Zadanie pisemne 1 » Wypisz wszystkie skutki procedury, które fragment tekstu podaje w zdaniu zaczynającym się od słów „Dzięki tej procedurze”.
Zadanie pisemne 2 » Proszę przepisać bez zmian część fragmentu tekstu od słów „Dzięki tej procedurze” do słów „nam przez palce[9].”, łącznie z nimi.

4. Zapytanie pod koniec spotkania uczestników, czy chcą się zająć teraz pomysłami z listy parkingowej. Jeśli problem jest dla nich dalej ważny to należy udzielić grupie wsparcie w poszukiwaniu rozwiązań,.
Dzięki tej procedurze uwaga grupy koncentruje się na celu spotkania, grupa podejmuje decyzję o tym, czym chce się zająć i świadomie bierze odpowiedzialność za rezultat, czas nie ucieka nam przez palce[9].
            Wszystkie omówione techniki okazały się dla mnie niezwykle przydatne w roli moderatora i koordynatora sieci. Nie ukrywam, że od pewnego czasu wykorzystuję je także w codziennej pracy z gimnazjalistami. Celem tego postu nie jest oczywiście przekazanie pełnej wiedzy na temat facylitacji, a jedynie danie pewnej inspiracji do poszukiwań własnych rozwiązań. Wymienione w przypisach publikacje są dla mnie przewodnikiem po nie tak łatwej drodze edukowania dorosłych. Jestem przekonana, że każdy z Was ma jakiś interesujący "sposób na Alcybiadesa". Bardzo więc proszę Was o komentarze. Myślę, że bardzo kształcące będą pomysły na sterowanie samokształceniem uczestników. Mam też nadzieję, że niektóre z nich uda nam się wspólnie zaadaptować do wspierania aktywności na platformie. Czekam na Wasze komentarze. Pozdrawiam. ANKA

[1] D. Granoszewska-Babińska, D. Czerwonka, Wspomaganie rozwoju szkół. Projekt systemowy, Dyrektor Szkoły 2012, nr 7.

Dane »
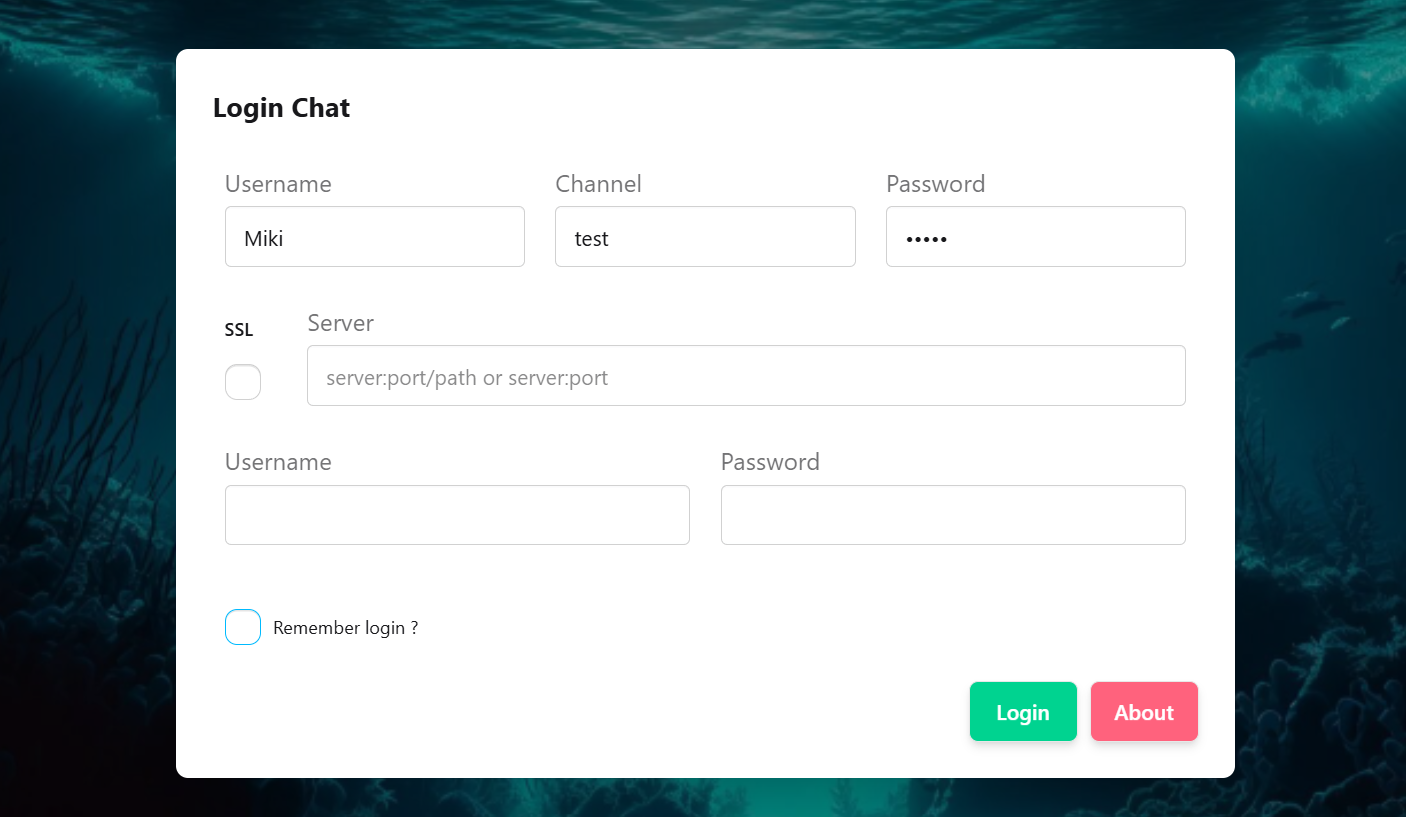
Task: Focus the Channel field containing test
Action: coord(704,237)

Poprawna odpowiedź 1 »
- uwaga grupy koncentruje się na celu spotkania
- grupa podejmuje decyzję o tym, czym chce się zająć
- grupa świadomie bierze odpowiedzialność za rezultat
- czas nie ucieka nam przez palce

Poprawna odpowiedź 2 »
Dzięki tej procedurze uwaga grupy koncentruje się na celu spotkania, grupa podejmuje decyzję o tym, czym chce się zająć i świadomie bierze odpowiedzialność za rezultat, czas nie ucieka nam przez palce[9].